Citadel allows researchers to securely analyze and store data, in a user-friendly system, while preventing unauthorized access, change, and distribution of data, enabling alignment with NIST SP 800-171, NIST SP 800-53, HIPAA regulations, and standard Data Use Agreements (DUA) requirements.
Citadel can be used to prevent unauthorized access, change, and distribution of sensitive data such as Controlled Unclassified Information (CUI), ePHI data, Intellectual Property (IP), and Export-Controlled Data (ERA). Sensitive data is fully encrypted with user-owned public/private keys and is not accessible by system administrators. Only those with explicit access have the keys to decrypt the data.
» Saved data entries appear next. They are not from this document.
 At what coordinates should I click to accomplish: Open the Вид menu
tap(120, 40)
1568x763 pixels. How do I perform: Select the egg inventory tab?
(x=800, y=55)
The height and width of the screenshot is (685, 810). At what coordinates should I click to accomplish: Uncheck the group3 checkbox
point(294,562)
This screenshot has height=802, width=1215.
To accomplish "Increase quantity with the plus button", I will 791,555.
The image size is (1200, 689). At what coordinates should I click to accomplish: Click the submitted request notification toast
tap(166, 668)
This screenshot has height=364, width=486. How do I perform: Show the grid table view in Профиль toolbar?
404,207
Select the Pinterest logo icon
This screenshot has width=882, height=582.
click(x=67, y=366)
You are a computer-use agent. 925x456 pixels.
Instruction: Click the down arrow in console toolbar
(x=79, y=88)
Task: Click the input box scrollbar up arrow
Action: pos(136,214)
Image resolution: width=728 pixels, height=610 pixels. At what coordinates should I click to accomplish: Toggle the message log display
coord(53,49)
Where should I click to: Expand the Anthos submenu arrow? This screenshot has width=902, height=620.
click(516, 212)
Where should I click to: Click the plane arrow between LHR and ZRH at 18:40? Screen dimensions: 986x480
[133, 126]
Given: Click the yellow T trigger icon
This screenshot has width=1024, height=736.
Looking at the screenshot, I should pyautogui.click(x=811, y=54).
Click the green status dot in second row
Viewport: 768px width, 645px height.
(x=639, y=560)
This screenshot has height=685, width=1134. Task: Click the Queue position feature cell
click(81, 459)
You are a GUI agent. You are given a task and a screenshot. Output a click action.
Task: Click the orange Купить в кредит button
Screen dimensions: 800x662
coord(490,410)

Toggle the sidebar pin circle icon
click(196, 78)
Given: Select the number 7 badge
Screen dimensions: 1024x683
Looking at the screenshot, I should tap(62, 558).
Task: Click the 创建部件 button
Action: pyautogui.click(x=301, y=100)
Secure Research Infrastructure Cage at the HPC RC Data Center
Key Features
- Data export control
- Streamlined, secure deployment
- NIST SP 800-171, NIST SP 800-53, and HIPAA regulations-compliant system
- Available on-demand, with minimal maintenance
- Supports collaboration both within and outside of the University
- Post-quantum cryptography ready
Citadel is designed to act as a secure workstation for data storage and computations. Researchers can:
- Securely store restricted data sets such as Controlled Unclassified Information (CUI), Intellectual Property (IP), Personal Health Information (PHI), or Export Controlled Data (EAR).
- Perform work on stored data sets with familiar software tools running on virtual machines securely located at the HPC RC data center.
- Securely work on their data sets using various devices - desktops or laptops.
- Collaborate with other researchers on the same data sets inside and outside of Princeton University.